WORK INSTRUCTION: All of the data needs to be repeated exactly.

====== TASK MATERIAL

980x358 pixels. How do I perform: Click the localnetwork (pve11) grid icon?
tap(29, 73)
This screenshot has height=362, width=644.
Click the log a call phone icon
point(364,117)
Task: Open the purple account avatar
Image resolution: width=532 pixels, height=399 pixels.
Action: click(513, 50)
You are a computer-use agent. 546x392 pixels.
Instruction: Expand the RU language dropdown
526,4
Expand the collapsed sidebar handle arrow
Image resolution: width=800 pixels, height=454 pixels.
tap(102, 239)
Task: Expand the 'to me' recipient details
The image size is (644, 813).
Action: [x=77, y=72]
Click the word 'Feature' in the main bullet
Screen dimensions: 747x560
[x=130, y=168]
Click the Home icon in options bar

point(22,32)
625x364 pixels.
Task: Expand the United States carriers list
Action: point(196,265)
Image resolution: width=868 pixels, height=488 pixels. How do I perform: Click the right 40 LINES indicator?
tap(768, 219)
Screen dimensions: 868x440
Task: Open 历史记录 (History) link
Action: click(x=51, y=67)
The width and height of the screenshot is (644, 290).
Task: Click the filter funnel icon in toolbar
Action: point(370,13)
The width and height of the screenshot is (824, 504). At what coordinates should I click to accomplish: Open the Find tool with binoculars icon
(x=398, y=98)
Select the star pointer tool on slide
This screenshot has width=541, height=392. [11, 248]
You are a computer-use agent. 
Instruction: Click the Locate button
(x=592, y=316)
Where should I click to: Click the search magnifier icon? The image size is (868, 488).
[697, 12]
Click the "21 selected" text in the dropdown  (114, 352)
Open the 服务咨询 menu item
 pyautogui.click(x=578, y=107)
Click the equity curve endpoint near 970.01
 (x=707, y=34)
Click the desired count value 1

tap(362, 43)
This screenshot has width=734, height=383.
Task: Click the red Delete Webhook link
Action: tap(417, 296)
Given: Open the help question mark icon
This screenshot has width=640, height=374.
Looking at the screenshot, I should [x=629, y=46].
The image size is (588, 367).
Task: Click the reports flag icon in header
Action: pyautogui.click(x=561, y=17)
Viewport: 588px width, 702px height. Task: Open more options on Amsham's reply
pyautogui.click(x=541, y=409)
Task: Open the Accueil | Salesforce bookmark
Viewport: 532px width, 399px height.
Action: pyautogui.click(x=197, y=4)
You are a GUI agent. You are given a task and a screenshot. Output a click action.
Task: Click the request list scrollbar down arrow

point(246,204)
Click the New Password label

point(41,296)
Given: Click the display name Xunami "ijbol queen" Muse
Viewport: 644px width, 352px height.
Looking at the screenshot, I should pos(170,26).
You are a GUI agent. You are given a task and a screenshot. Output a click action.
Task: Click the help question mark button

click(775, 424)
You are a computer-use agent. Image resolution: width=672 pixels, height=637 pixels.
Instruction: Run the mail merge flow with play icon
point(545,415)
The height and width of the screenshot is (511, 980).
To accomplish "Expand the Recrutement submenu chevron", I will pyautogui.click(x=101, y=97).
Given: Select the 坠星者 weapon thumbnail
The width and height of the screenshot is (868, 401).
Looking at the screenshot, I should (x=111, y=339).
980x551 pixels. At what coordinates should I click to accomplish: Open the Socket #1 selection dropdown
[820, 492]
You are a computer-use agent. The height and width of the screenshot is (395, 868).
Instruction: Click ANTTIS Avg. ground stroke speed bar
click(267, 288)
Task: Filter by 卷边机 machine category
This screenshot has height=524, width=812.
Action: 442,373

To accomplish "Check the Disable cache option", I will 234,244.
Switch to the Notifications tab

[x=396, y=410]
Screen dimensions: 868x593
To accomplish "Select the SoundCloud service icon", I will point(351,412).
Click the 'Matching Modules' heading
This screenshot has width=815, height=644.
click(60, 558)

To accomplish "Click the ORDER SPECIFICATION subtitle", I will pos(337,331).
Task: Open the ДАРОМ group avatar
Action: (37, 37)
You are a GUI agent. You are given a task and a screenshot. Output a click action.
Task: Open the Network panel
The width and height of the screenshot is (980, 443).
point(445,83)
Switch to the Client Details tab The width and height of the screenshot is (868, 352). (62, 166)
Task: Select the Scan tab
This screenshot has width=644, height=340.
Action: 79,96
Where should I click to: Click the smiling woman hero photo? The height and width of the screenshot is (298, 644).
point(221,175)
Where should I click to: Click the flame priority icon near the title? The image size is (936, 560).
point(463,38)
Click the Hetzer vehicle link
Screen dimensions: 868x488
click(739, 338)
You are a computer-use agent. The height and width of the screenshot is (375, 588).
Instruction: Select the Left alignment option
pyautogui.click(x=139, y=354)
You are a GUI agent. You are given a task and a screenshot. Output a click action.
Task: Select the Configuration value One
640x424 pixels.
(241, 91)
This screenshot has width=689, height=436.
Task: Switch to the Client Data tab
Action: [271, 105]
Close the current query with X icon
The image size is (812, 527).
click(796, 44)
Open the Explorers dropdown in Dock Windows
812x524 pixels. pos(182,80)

============

ANSWER SPACE:
980x358 pixels. How do I perform: Click the localnetwork (pve11) grid icon?
tap(29, 73)
This screenshot has height=362, width=644.
Click the log a call phone icon
point(364,117)
Task: Open the purple account avatar
Image resolution: width=532 pixels, height=399 pixels.
Action: click(513, 50)
You are a computer-use agent. 546x392 pixels.
Instruction: Expand the RU language dropdown
526,4
Expand the collapsed sidebar handle arrow
Image resolution: width=800 pixels, height=454 pixels.
tap(102, 239)
Task: Expand the 'to me' recipient details
The image size is (644, 813).
Action: [x=77, y=72]
Click the word 'Feature' in the main bullet
Screen dimensions: 747x560
[x=130, y=168]
Click the Home icon in options bar

point(22,32)
625x364 pixels.
Task: Expand the United States carriers list
Action: point(196,265)
Image resolution: width=868 pixels, height=488 pixels. How do I perform: Click the right 40 LINES indicator?
tap(768, 219)
Screen dimensions: 868x440
Task: Open 历史记录 (History) link
Action: click(x=51, y=67)
The width and height of the screenshot is (644, 290).
Task: Click the filter funnel icon in toolbar
Action: point(370,13)
The width and height of the screenshot is (824, 504). At what coordinates should I click to accomplish: Open the Find tool with binoculars icon
(x=398, y=98)
Select the star pointer tool on slide
This screenshot has width=541, height=392. [11, 248]
You are a computer-use agent. 
Instruction: Click the Locate button
(x=592, y=316)
Where should I click to: Click the search magnifier icon? The image size is (868, 488).
[697, 12]
Click the "21 selected" text in the dropdown  (114, 352)
Open the 服务咨询 menu item
 pyautogui.click(x=578, y=107)
Click the equity curve endpoint near 970.01
 (x=707, y=34)
Click the desired count value 1

tap(362, 43)
This screenshot has width=734, height=383.
Task: Click the red Delete Webhook link
Action: tap(417, 296)
Given: Open the help question mark icon
This screenshot has width=640, height=374.
Looking at the screenshot, I should [x=629, y=46].
The image size is (588, 367).
Task: Click the reports flag icon in header
Action: pyautogui.click(x=561, y=17)
Viewport: 588px width, 702px height. Task: Open more options on Amsham's reply
pyautogui.click(x=541, y=409)
Task: Open the Accueil | Salesforce bookmark
Viewport: 532px width, 399px height.
Action: pyautogui.click(x=197, y=4)
You are a GUI agent. You are given a task and a screenshot. Output a click action.
Task: Click the request list scrollbar down arrow

point(246,204)
Click the New Password label

point(41,296)
Given: Click the display name Xunami "ijbol queen" Muse
Viewport: 644px width, 352px height.
Looking at the screenshot, I should pos(170,26).
You are a GUI agent. You are given a task and a screenshot. Output a click action.
Task: Click the help question mark button

click(775, 424)
You are a computer-use agent. Image resolution: width=672 pixels, height=637 pixels.
Instruction: Run the mail merge flow with play icon
point(545,415)
The height and width of the screenshot is (511, 980).
To accomplish "Expand the Recrutement submenu chevron", I will pyautogui.click(x=101, y=97).
Given: Select the 坠星者 weapon thumbnail
The width and height of the screenshot is (868, 401).
Looking at the screenshot, I should (x=111, y=339).
980x551 pixels. At what coordinates should I click to accomplish: Open the Socket #1 selection dropdown
[820, 492]
You are a computer-use agent. The height and width of the screenshot is (395, 868).
Instruction: Click ANTTIS Avg. ground stroke speed bar
click(267, 288)
Task: Filter by 卷边机 machine category
This screenshot has height=524, width=812.
Action: 442,373

To accomplish "Check the Disable cache option", I will 234,244.
Switch to the Notifications tab

[x=396, y=410]
Screen dimensions: 868x593
To accomplish "Select the SoundCloud service icon", I will point(351,412).
Click the 'Matching Modules' heading
This screenshot has width=815, height=644.
click(60, 558)

To accomplish "Click the ORDER SPECIFICATION subtitle", I will pos(337,331).
Task: Open the ДАРОМ group avatar
Action: (37, 37)
You are a GUI agent. You are given a task and a screenshot. Output a click action.
Task: Open the Network panel
The width and height of the screenshot is (980, 443).
point(445,83)
Switch to the Client Details tab The width and height of the screenshot is (868, 352). (62, 166)
Task: Select the Scan tab
This screenshot has width=644, height=340.
Action: 79,96
Where should I click to: Click the smiling woman hero photo? The height and width of the screenshot is (298, 644).
point(221,175)
Where should I click to: Click the flame priority icon near the title? The image size is (936, 560).
point(463,38)
Click the Hetzer vehicle link
Screen dimensions: 868x488
click(739, 338)
You are a computer-use agent. The height and width of the screenshot is (375, 588).
Instruction: Select the Left alignment option
pyautogui.click(x=139, y=354)
You are a GUI agent. You are given a task and a screenshot. Output a click action.
Task: Select the Configuration value One
640x424 pixels.
(241, 91)
This screenshot has width=689, height=436.
Task: Switch to the Client Data tab
Action: [271, 105]
Close the current query with X icon
The image size is (812, 527).
click(796, 44)
Open the Explorers dropdown in Dock Windows
812x524 pixels. pos(182,80)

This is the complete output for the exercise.